THE CIRCULAR ENCLOSURE, Ongoing
In Jorge Luis Borges’ story ‘The circular ruins’, a man arrives at the ruins of a temple in the jungle –the circular enclosure– with the supernatural purpose of creating another man piece by piece in dreams, only to realize in the end that he is also the product of someone else’s dream. As in Borges’s story, dream and reality overlap in this project, a series of images where time has somehow been suspended, and where –without a possible narrative–, what remains is the confusing feeling that what we see does not seem real but unconscious.
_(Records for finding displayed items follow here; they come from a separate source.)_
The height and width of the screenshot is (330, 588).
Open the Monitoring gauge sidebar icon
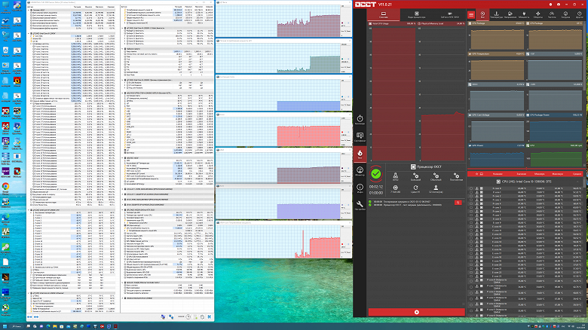(x=360, y=171)
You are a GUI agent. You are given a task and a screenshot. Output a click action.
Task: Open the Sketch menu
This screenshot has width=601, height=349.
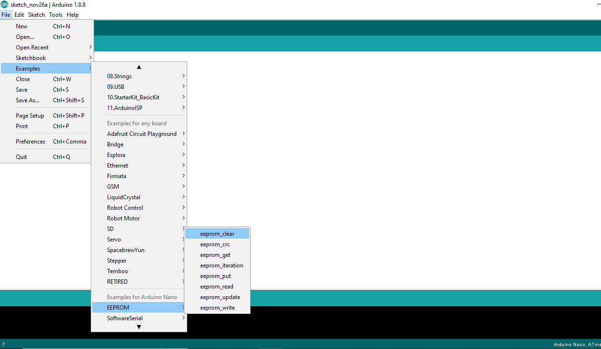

These images work as sediments with no spatial or temporal connection that meet in another place or accumulate in a crevice after being carried by the same river.
Fascinated by our mind’s ability to create images without a conscious or rational intervention –especially when we toss and turn, doze, are absent-minded or absorbed– and the residual relationship that these have with reality, I have tried to represent the idiosyncrasy of those unconscious thoughts and envisions through the editing and the use of the particular codes they operate with: fragmentation, repetition, loops, time skips, images as echoes of other images, stairs that go nowhere, landscapes as mental places and elements that disappear and appear transformed into another thing.
The resulting series –formed by photographs I took in Iceland, old images I found in different antique shops and photographs I took in the last years– works as a set of hidden clues to be deciphered or unravel; and ultimately, establishes a dialogue on how both photography editing and our unconscious mental processes are able to disrupt the inherent significance of an image or element.